▶ **Activity**
All of the data below is to be repeated exactly, except for the pictures.

Items from a dataset

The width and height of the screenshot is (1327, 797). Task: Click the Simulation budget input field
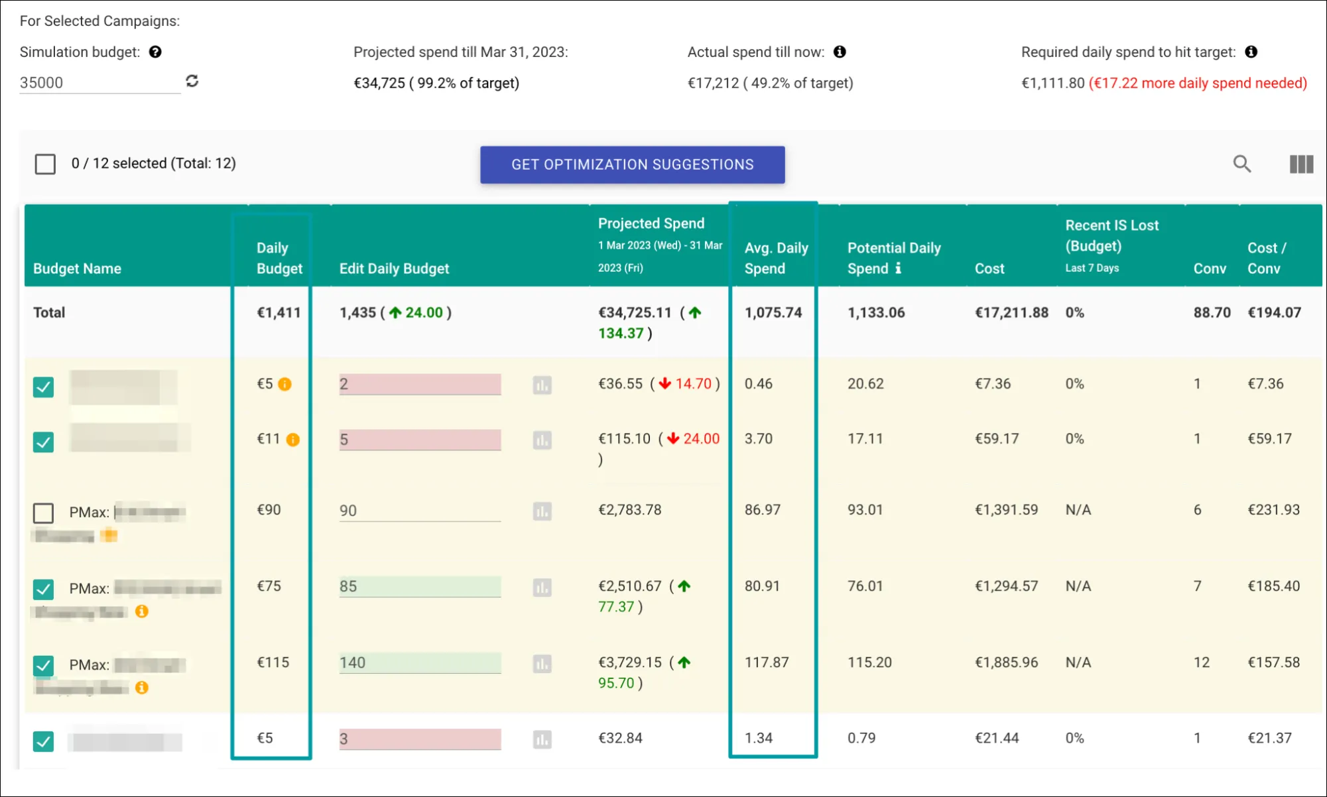click(99, 83)
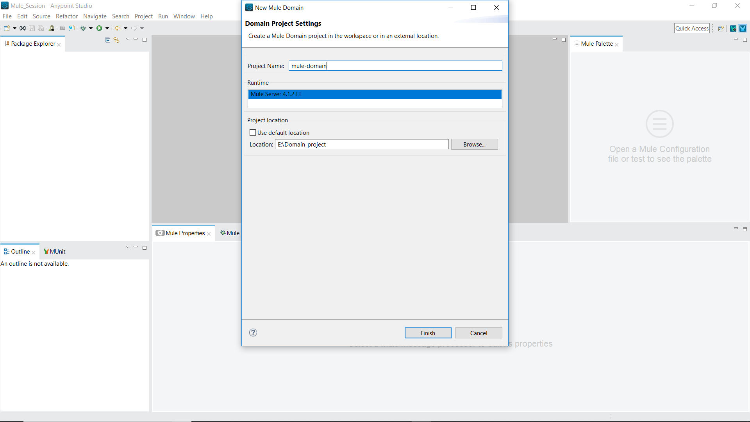Expand the Debug dropdown arrow
The height and width of the screenshot is (422, 750).
(91, 28)
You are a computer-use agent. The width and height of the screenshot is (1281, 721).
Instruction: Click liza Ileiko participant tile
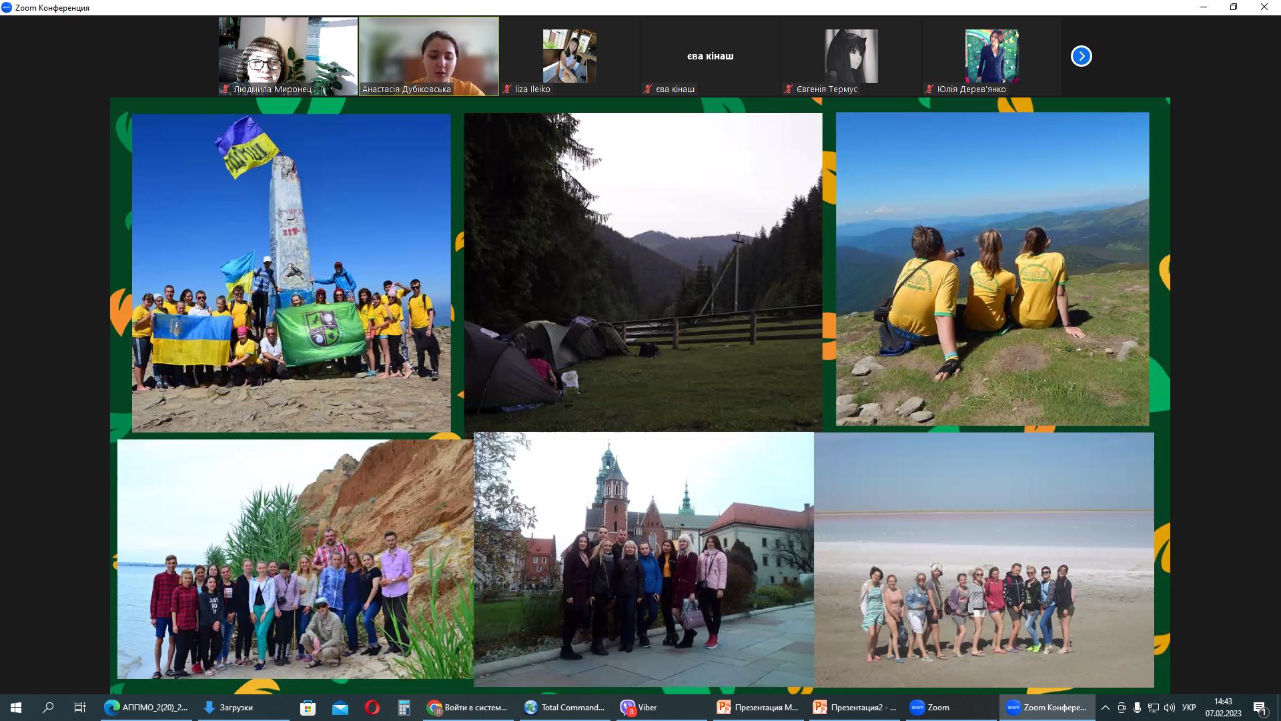pos(569,56)
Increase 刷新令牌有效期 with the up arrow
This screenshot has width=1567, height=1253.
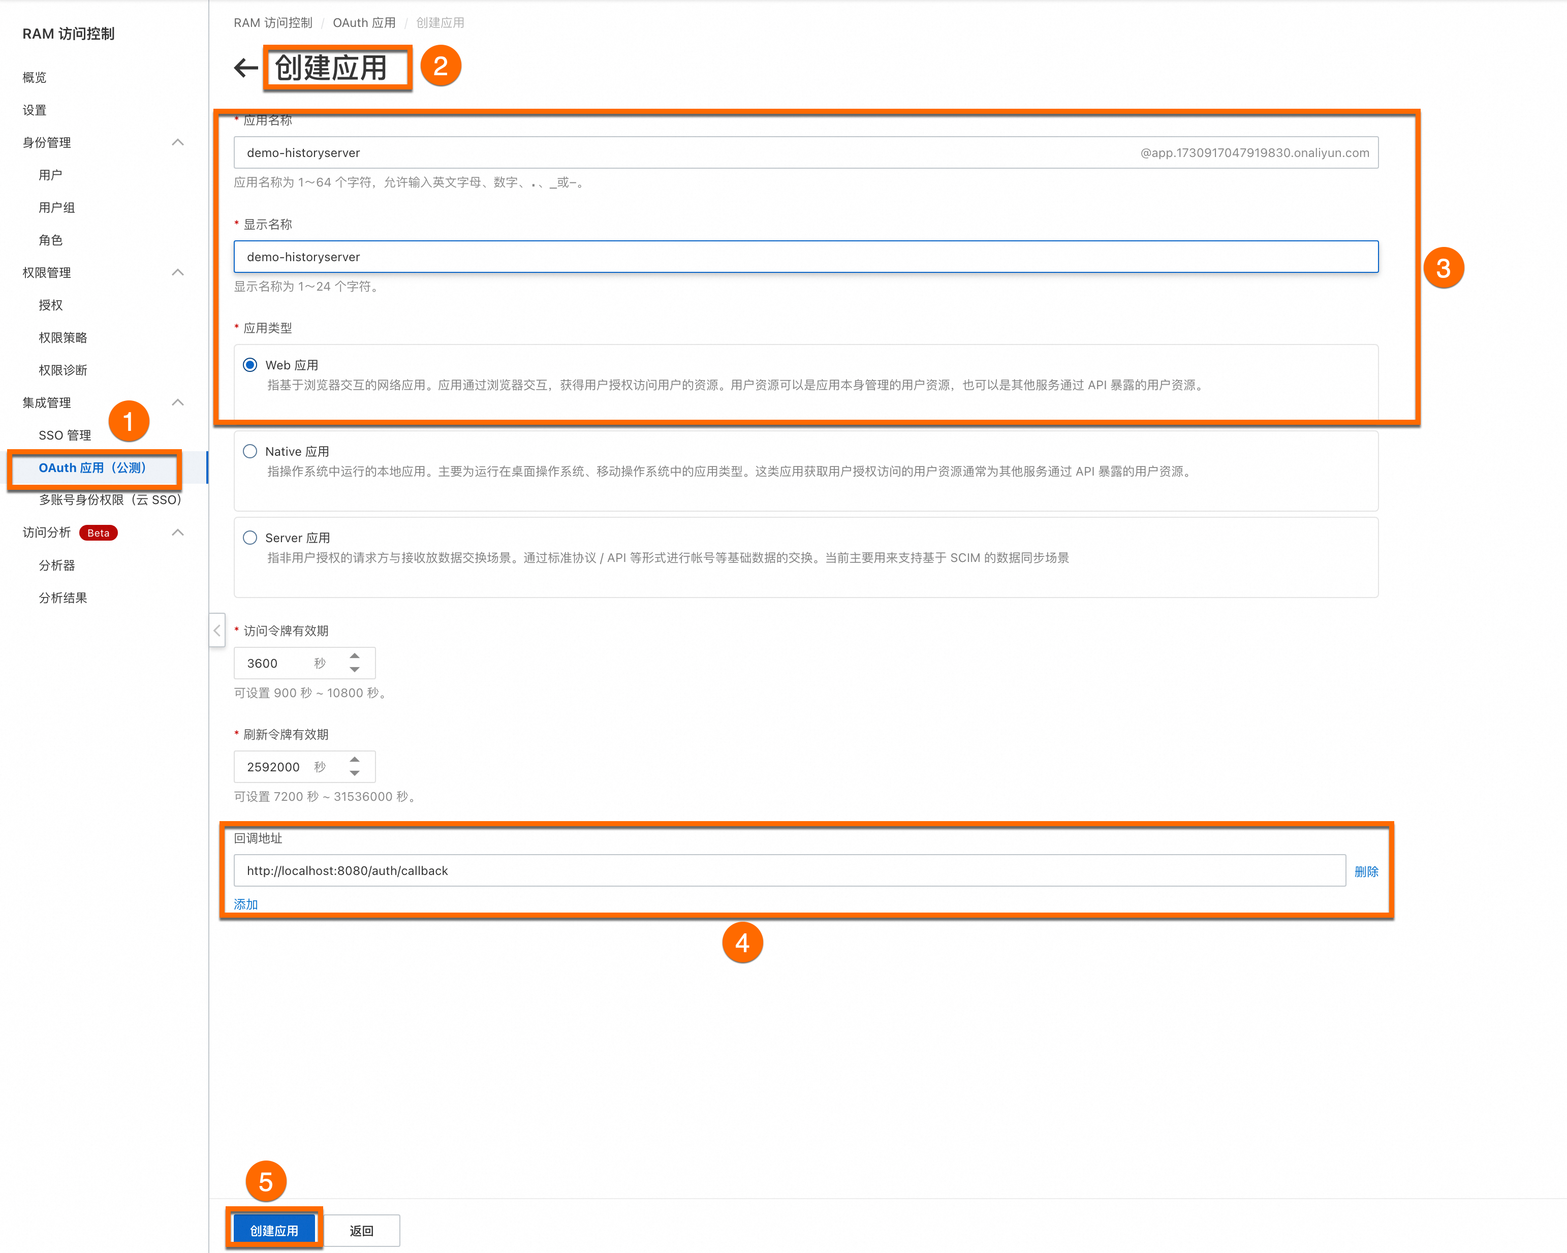click(355, 760)
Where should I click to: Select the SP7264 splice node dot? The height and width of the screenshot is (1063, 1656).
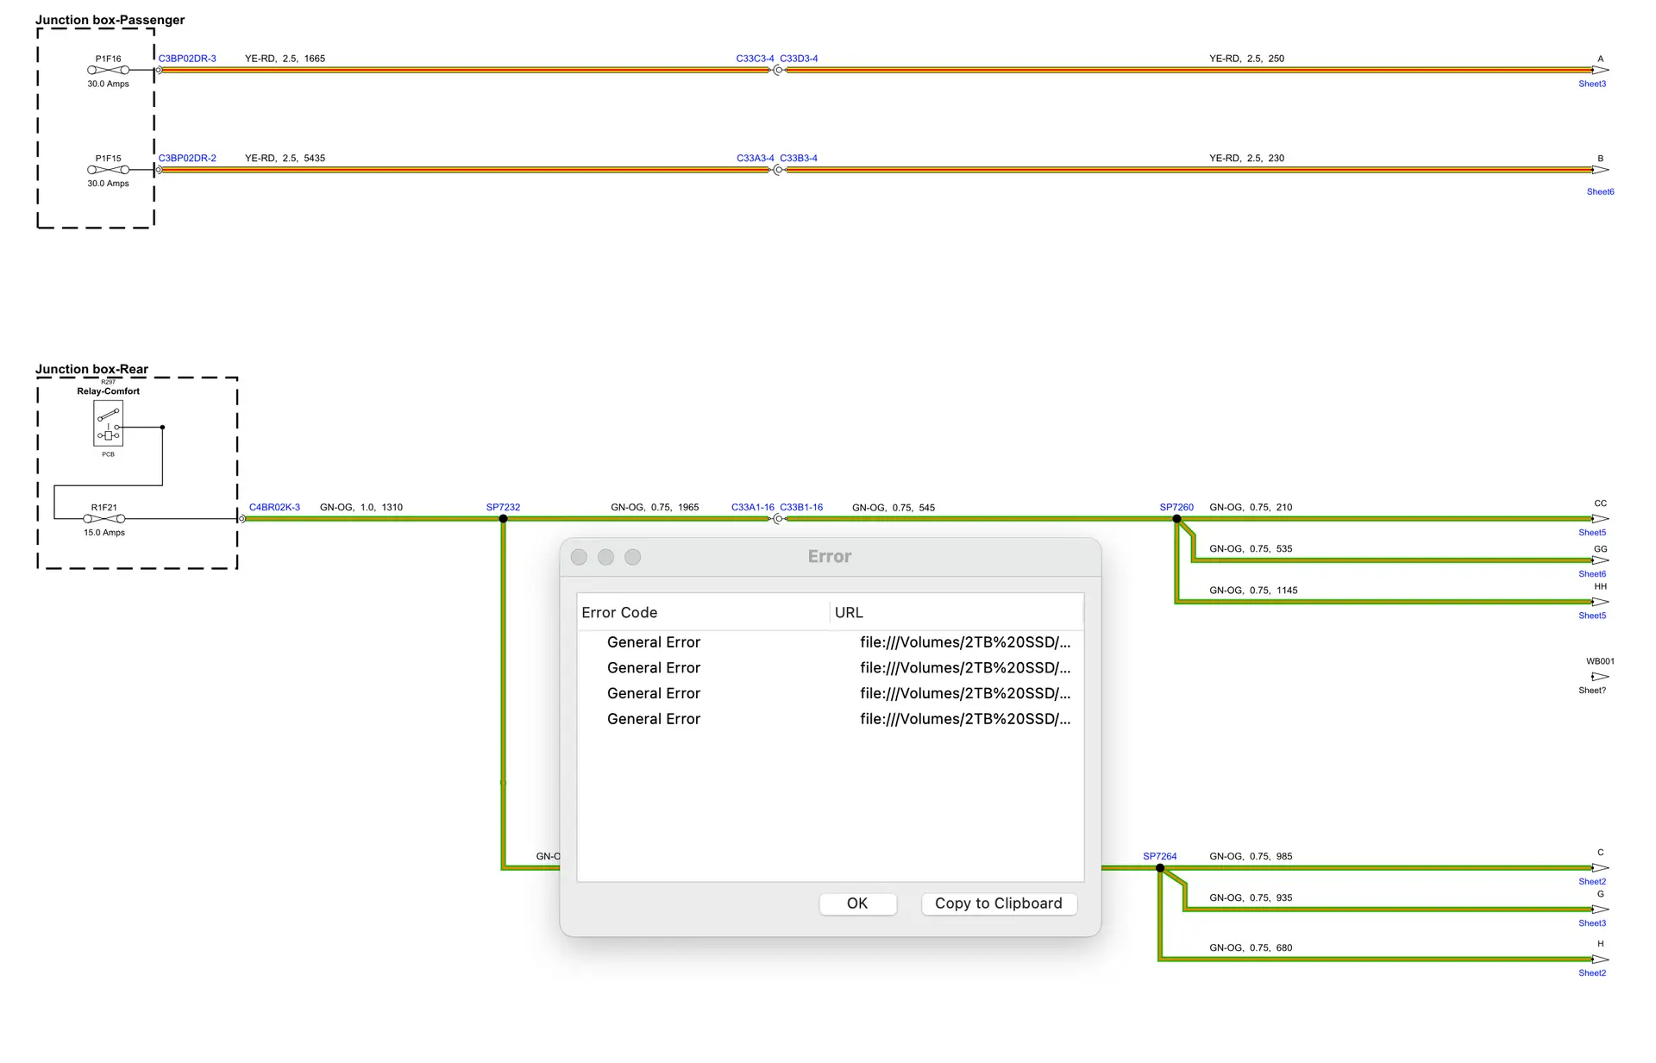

▶ **Result for this exercise**
The width and height of the screenshot is (1327, 797). Task: Click the Simulation budget input field
click(99, 83)
Expand the Debug dropdown arrow
The height and width of the screenshot is (422, 750).
(91, 28)
You are a computer-use agent. The width and height of the screenshot is (1281, 721).
Instruction: Click liza Ileiko participant tile
pos(569,56)
Increase 刷新令牌有效期 with the up arrow
This screenshot has width=1567, height=1253.
click(355, 760)
Where should I click to: Select the SP7264 splice node dot? The height and width of the screenshot is (1063, 1656).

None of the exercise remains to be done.